WHAT THE TASK REQUIRES => Transcribe each record as written.

DATASET EXTRACT =>
--*--

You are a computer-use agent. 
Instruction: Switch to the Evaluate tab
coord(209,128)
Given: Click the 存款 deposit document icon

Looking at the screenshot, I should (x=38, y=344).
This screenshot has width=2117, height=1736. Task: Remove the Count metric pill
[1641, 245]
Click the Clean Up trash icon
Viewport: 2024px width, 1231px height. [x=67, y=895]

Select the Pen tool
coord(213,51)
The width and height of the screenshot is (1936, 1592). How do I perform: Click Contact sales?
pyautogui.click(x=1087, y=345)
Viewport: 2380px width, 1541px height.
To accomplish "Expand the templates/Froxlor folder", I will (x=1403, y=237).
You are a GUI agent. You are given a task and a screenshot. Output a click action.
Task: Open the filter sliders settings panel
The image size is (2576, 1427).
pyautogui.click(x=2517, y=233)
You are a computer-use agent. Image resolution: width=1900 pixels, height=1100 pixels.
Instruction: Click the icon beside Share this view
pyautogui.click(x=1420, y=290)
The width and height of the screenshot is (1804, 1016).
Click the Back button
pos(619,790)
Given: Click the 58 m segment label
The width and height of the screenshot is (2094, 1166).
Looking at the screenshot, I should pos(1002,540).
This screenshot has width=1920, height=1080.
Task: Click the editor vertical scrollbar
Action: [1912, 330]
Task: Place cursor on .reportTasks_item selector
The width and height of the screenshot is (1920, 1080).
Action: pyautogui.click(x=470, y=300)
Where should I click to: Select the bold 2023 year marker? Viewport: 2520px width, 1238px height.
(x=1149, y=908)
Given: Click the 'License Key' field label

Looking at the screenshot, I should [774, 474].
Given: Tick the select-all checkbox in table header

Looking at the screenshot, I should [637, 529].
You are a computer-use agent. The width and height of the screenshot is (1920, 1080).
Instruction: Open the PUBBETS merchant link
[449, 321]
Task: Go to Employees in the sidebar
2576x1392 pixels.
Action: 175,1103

--*--

RESPONSE BOX =>
You are a computer-use agent. 
Instruction: Switch to the Evaluate tab
coord(209,128)
Given: Click the 存款 deposit document icon

Looking at the screenshot, I should (x=38, y=344).
This screenshot has width=2117, height=1736. Task: Remove the Count metric pill
[1641, 245]
Click the Clean Up trash icon
Viewport: 2024px width, 1231px height. [x=67, y=895]

Select the Pen tool
coord(213,51)
The width and height of the screenshot is (1936, 1592). How do I perform: Click Contact sales?
pyautogui.click(x=1087, y=345)
Viewport: 2380px width, 1541px height.
To accomplish "Expand the templates/Froxlor folder", I will (x=1403, y=237).
You are a GUI agent. You are given a task and a screenshot. Output a click action.
Task: Open the filter sliders settings panel
The image size is (2576, 1427).
pyautogui.click(x=2517, y=233)
You are a computer-use agent. Image resolution: width=1900 pixels, height=1100 pixels.
Instruction: Click the icon beside Share this view
pyautogui.click(x=1420, y=290)
The width and height of the screenshot is (1804, 1016).
Click the Back button
pos(619,790)
Given: Click the 58 m segment label
The width and height of the screenshot is (2094, 1166).
Looking at the screenshot, I should pos(1002,540).
This screenshot has width=1920, height=1080.
Task: Click the editor vertical scrollbar
Action: [1912, 330]
Task: Place cursor on .reportTasks_item selector
The width and height of the screenshot is (1920, 1080).
Action: pyautogui.click(x=470, y=300)
Where should I click to: Select the bold 2023 year marker? Viewport: 2520px width, 1238px height.
(x=1149, y=908)
Given: Click the 'License Key' field label

Looking at the screenshot, I should [774, 474].
Given: Tick the select-all checkbox in table header

Looking at the screenshot, I should [637, 529].
You are a computer-use agent. The width and height of the screenshot is (1920, 1080).
Instruction: Open the PUBBETS merchant link
[449, 321]
Task: Go to Employees in the sidebar
2576x1392 pixels.
Action: 175,1103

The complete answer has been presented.